如何计算剩下点有多少个?不难发现剩下点一定是当前状态的补集的子集,直接高维前缀和即可。
Code
#include <iostream>
#include <algorithm>
#include <cstdio>
#include <array>
#include <cmath>
#include <vector>
#define int long long
using namespace std;
#ifdef ONLINE_JUDGE
#define getchar() (p1 == p2 && (p2 = (p1 = buf) + fread(buf, 1, 1 << 21, stdin), p1 == p2) ? EOF : *p1++)
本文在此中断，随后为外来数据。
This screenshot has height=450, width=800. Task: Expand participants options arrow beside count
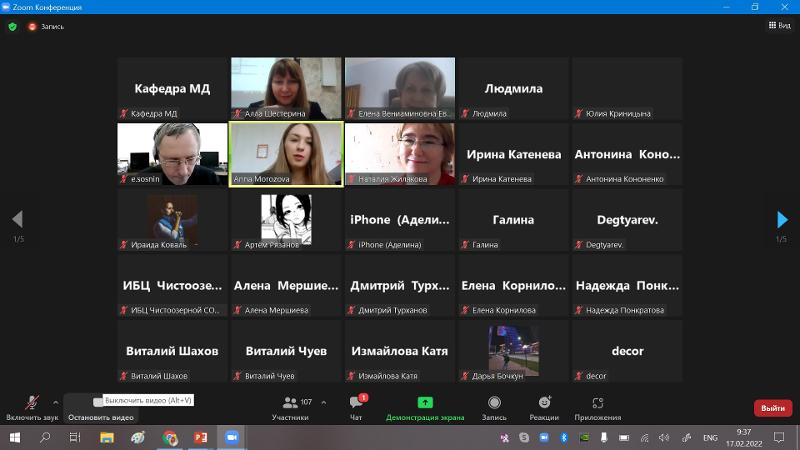(323, 402)
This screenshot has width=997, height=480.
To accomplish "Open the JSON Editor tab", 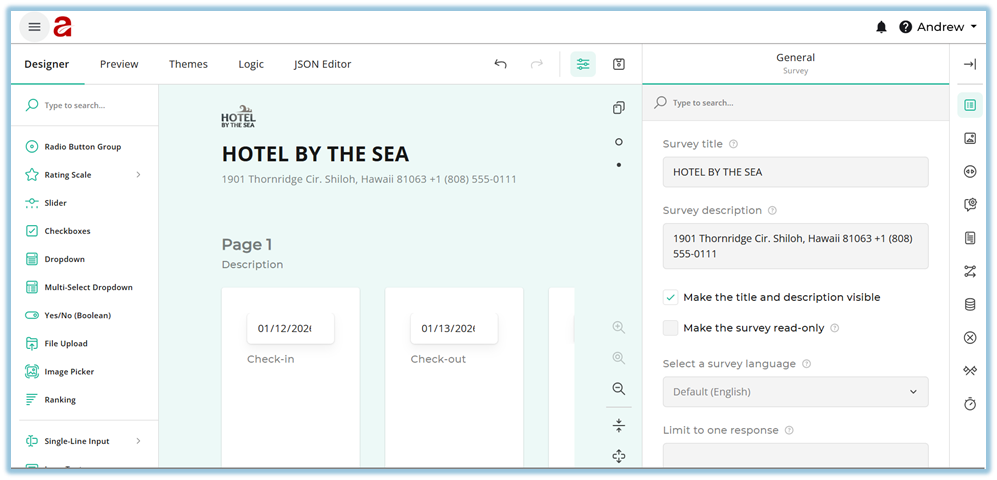I will pos(322,65).
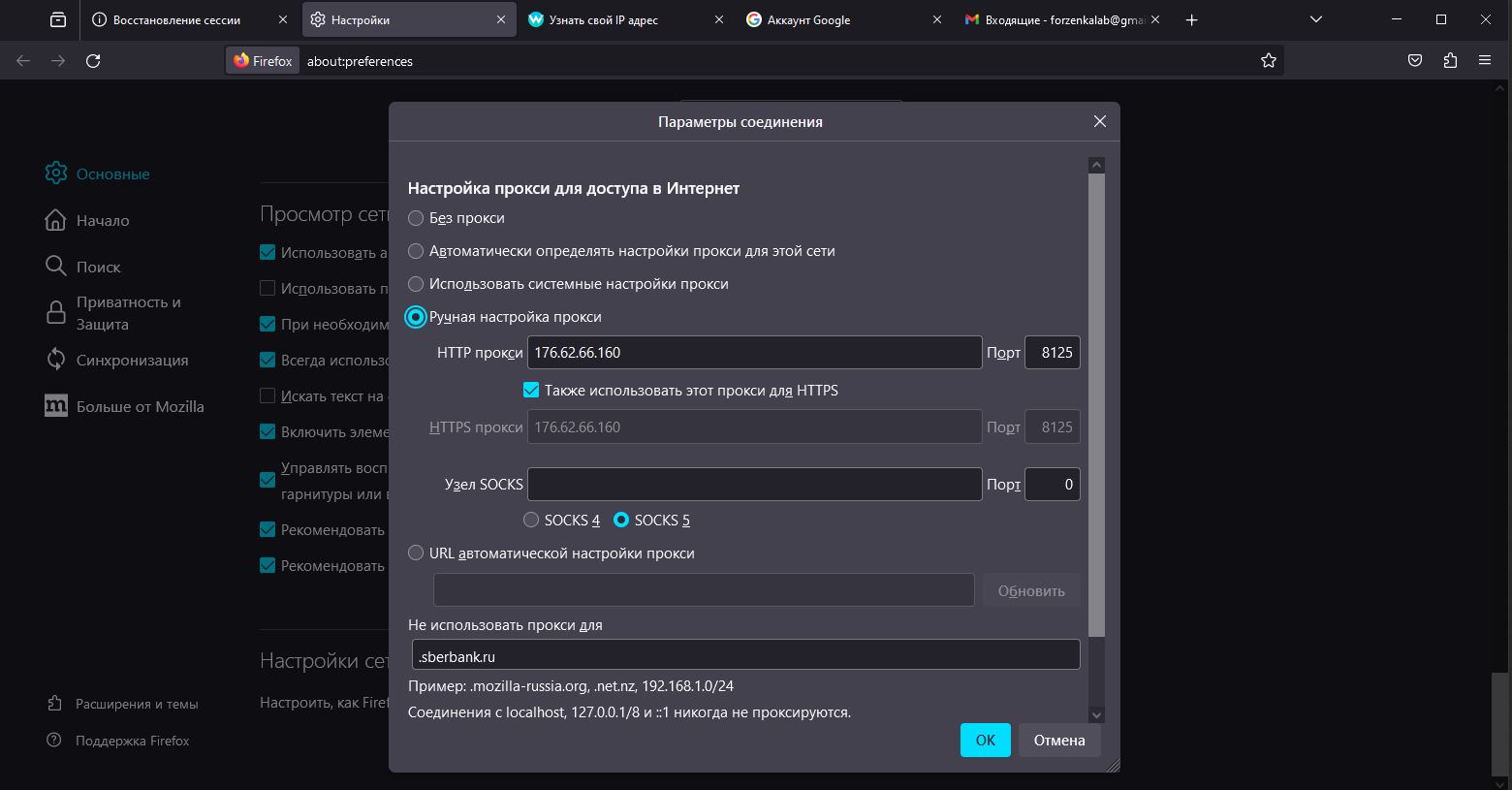1512x790 pixels.
Task: Click the HTTP прокси address field
Action: pos(754,353)
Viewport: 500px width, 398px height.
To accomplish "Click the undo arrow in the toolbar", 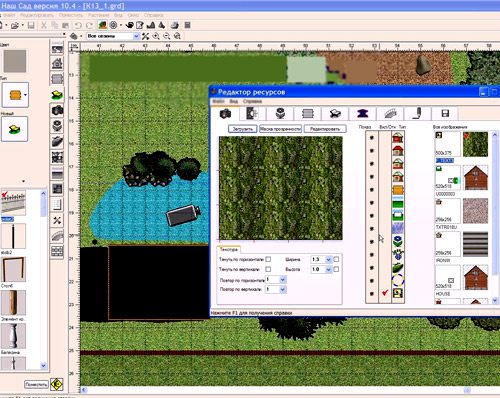I will [x=78, y=25].
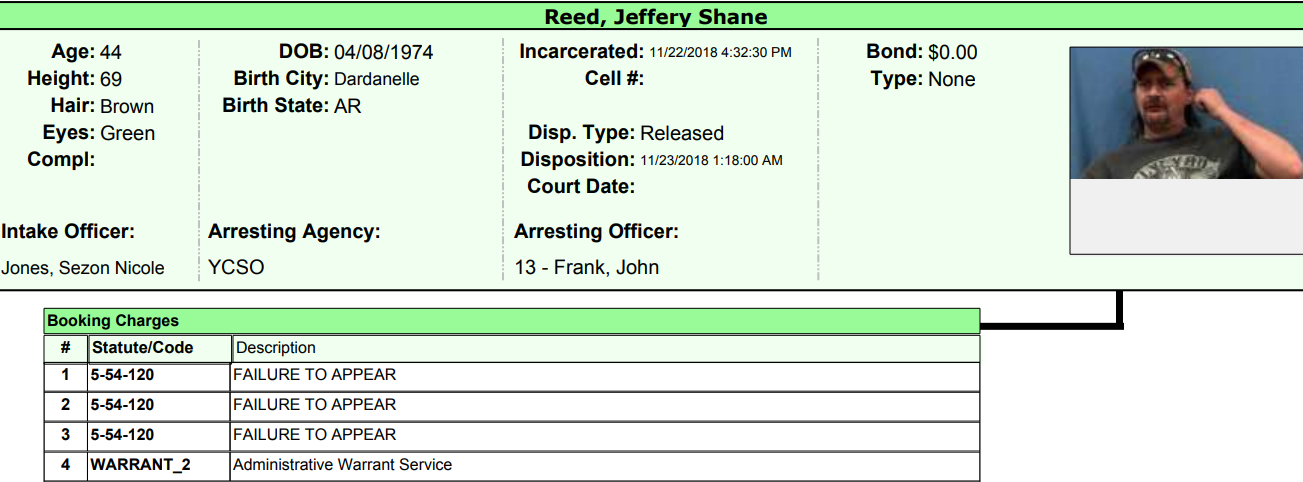The image size is (1303, 482).
Task: Click statute code 5-54-120 in row 2
Action: coord(122,405)
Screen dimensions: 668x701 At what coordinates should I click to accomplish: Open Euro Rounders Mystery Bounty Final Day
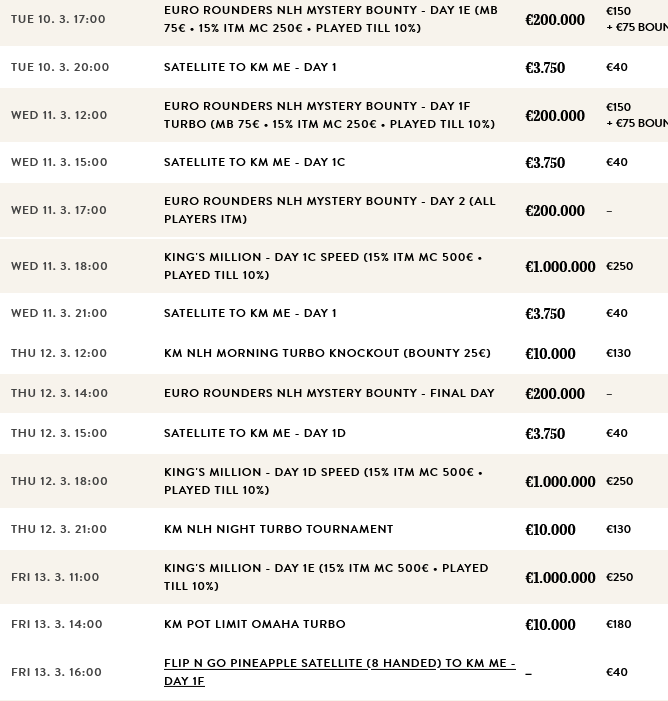point(329,393)
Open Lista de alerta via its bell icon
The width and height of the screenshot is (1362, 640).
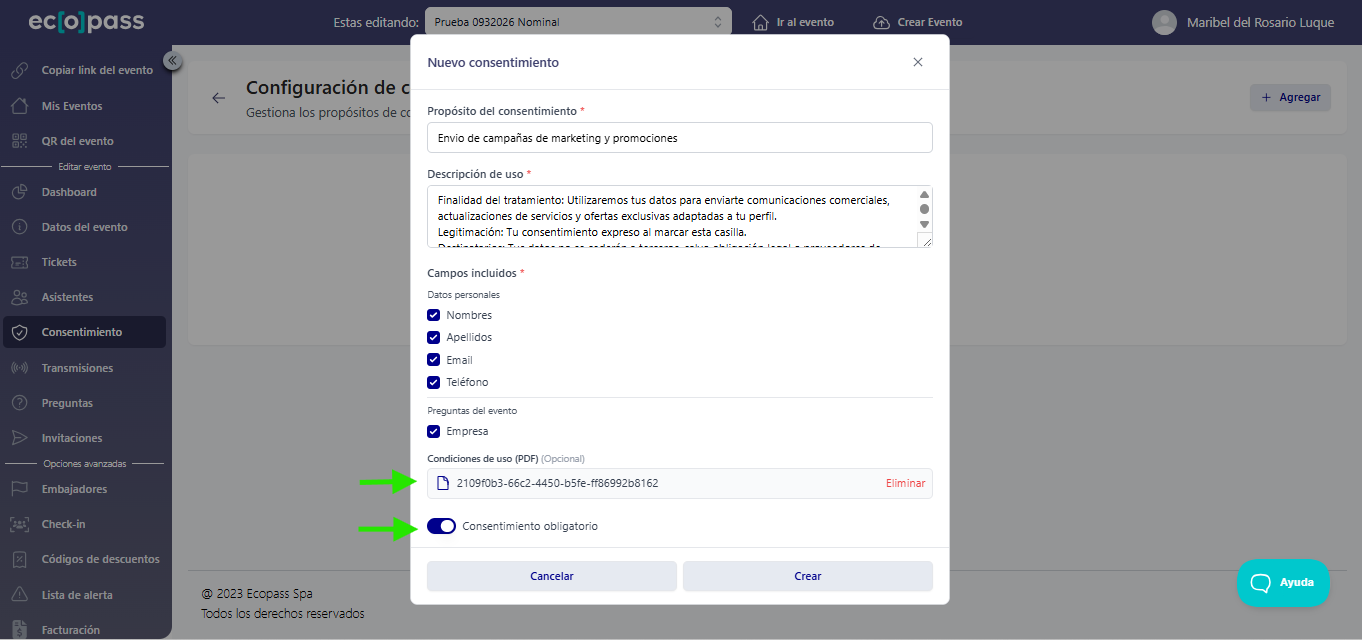(x=21, y=594)
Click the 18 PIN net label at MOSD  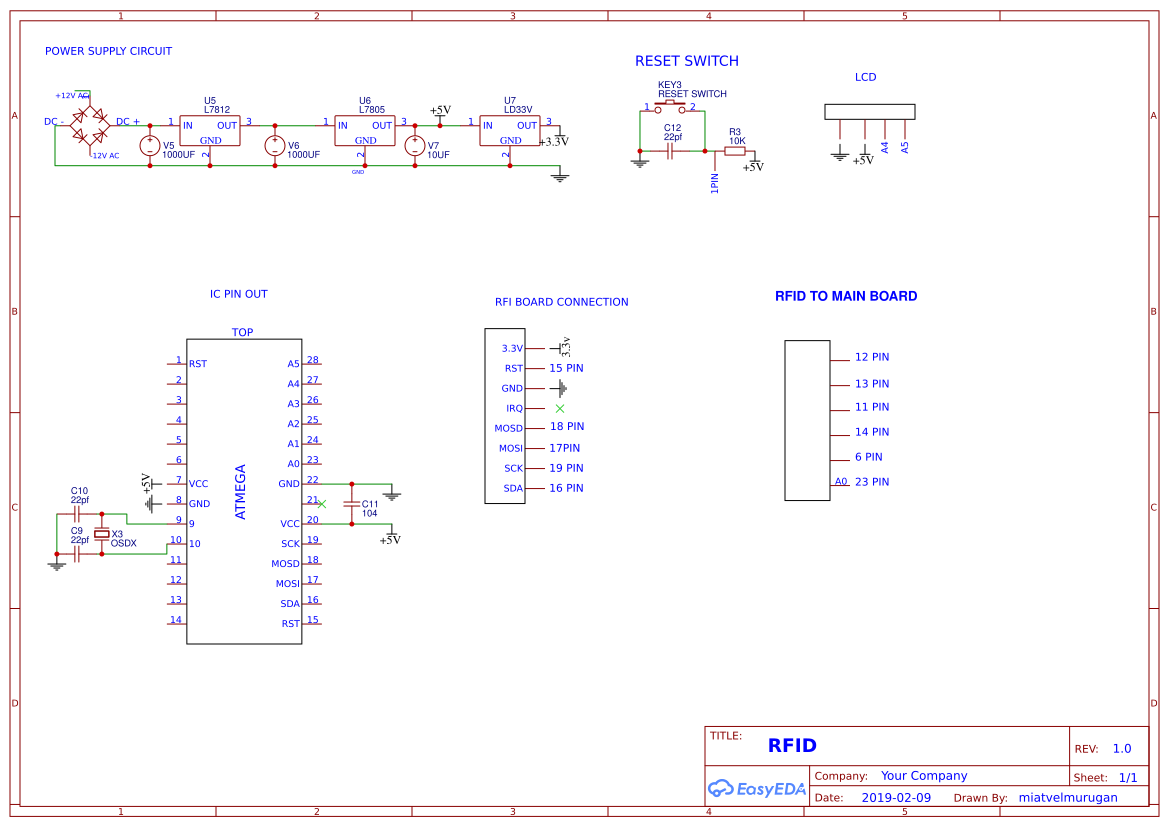click(567, 427)
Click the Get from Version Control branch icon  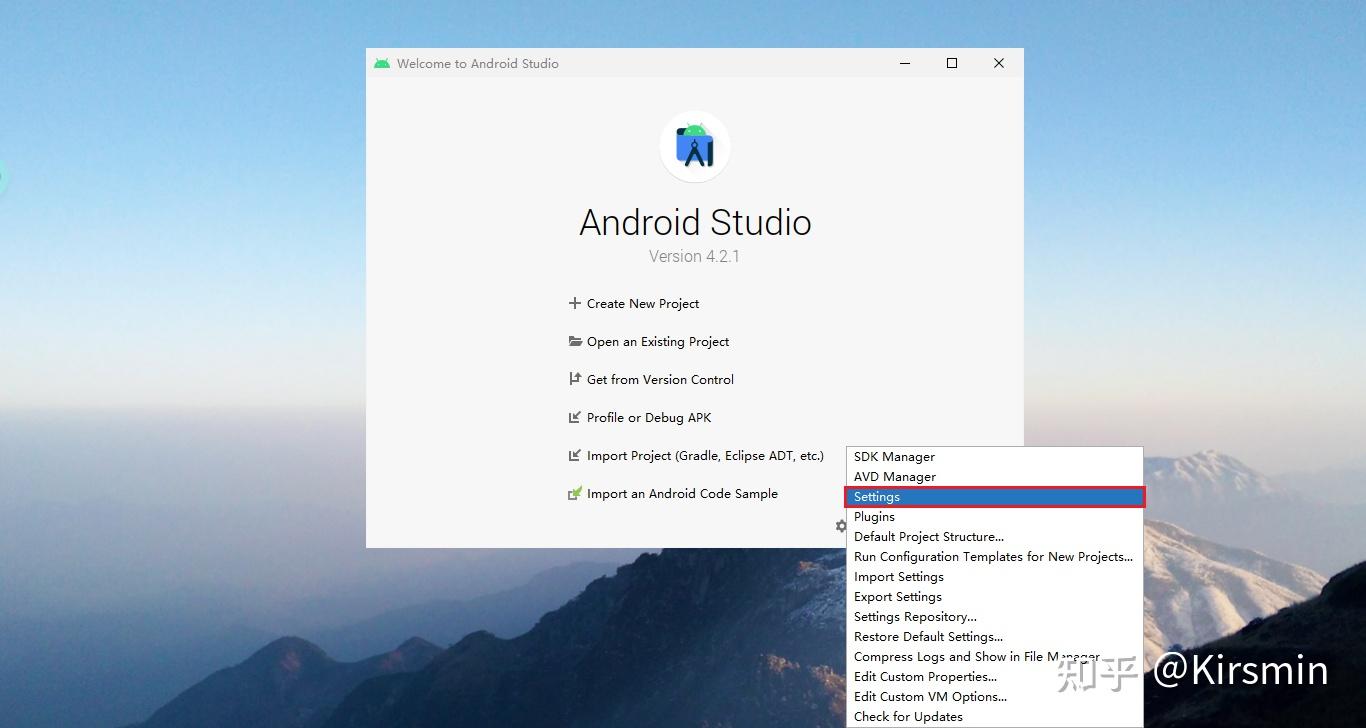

char buf[1 << 23], *p1 = buf, *p2 = buf, ubuf[1 << 23], *u = ubuf;
#endif
int read() {
int p = 0, flg = 1;
char c = getchar();
while (c < '0' || c > '9') {
if (c == '-') flg = -1;
c = getchar();
}
while (c >= '0' && c <= '9') {
p = p * 10 + c - '0';
c = getchar();
}
return p * flg;
}
void write(int x) {
if (x < 0) {
x = -x;
putchar('-');
}
if (x > 9) {
write(x / 10);
}
putchar(x % 10 + '0');
}
const int N = 2e5 + 5, M = 4e6 + 5, mod = 998244353;
int pow_(int x, int k, int p) {
int ans = 1;
while (k) {
if (k & 1) ans = ans * x % p;
x = x * x % p;
k >>= 1;
}
return ans;
}
array <int, N> s, lg;
array <array <int, 23>, 23> g;
array <int, M> f;
namespace Uni {
array <int, N> fa;
int find(int x) {
if (x == fa[x]) return x;
return fa[x] = find(fa[x]);
}
void merge(int x, int y) {
int fx = find(x),
fy = find(y);
if (fx == fy) return;
fa[fx] = fy;
}
}
int lowbit(int x) {
return x & -x;
}
array <array <int, 23>, M> arc;
void Mod(int &x) {
if (x >= mod) x -= mod;
if (x < 0) x += mod;
}
signed main() {
freopen("or.in", "r", stdin);
freopen("or.out", "w", stdout);
int n = read(), tp = 0;
for (int i = 1; i <= n; i++)
s[i] = read(), f[s[i]]++, tp |= s[i];
int m = log2(tp) + 1;
for (int i = 0; i < m; i++)
for (int j = 0; j < 1 << m; j++)
if (j & (1 << i)) f[j] += f[j ^ (1 << i)];
for (int i = 1; i <= n; i++)
for (int j = 0; j < m; j++)
for (int k = j + 1; k < m; k++)
if ((s[i] & (1 << j)) && (s[i] & (1 << k)))
g[j + 1][k + 1] = 1;
for (int i = 1; i <= m; i++)
arc[0][i] = i;
int ans = 0;
for (int T = 0; T < (1 << m); T++) {
if ((T & tp) != T) continue;
int sum = 0, x = log2(lowbit(T)) + 1, k = 0;
for (int i = 1; i <= m; i++)
if (T & (1 << (i - 1))) k++;
/* _.clear(); */
for (int i = 1; i <= m; i++)
if (k) Uni::fa[i] = arc[T ^ lowbit(T)][i];
for (int i = 1; i <= m; i++)
if (k && g[x][i] && (T & (1 << (i - 1)))) Uni::merge(x, i);
for (int i = 1; i <= m; i++) {
if (T & (1 << (i - 1)) && Uni::fa[i] == i) sum++;
if (k) arc[T][i] = Uni::fa[i];
}
/* puts(""); */
/* if (k) sum++; */
ans += pow_(-1, k, mod) * (pow_(2, sum + f[tp ^ T], mod) - 2) % mod, Mod(ans);
/* write(T), putchar(32); */
/* write(sum), putchar(32); */
/* write(f[tp ^ T]), puts(""); */
}
write(ans), puts("");
cerr << clock() << endl;
return 0;
}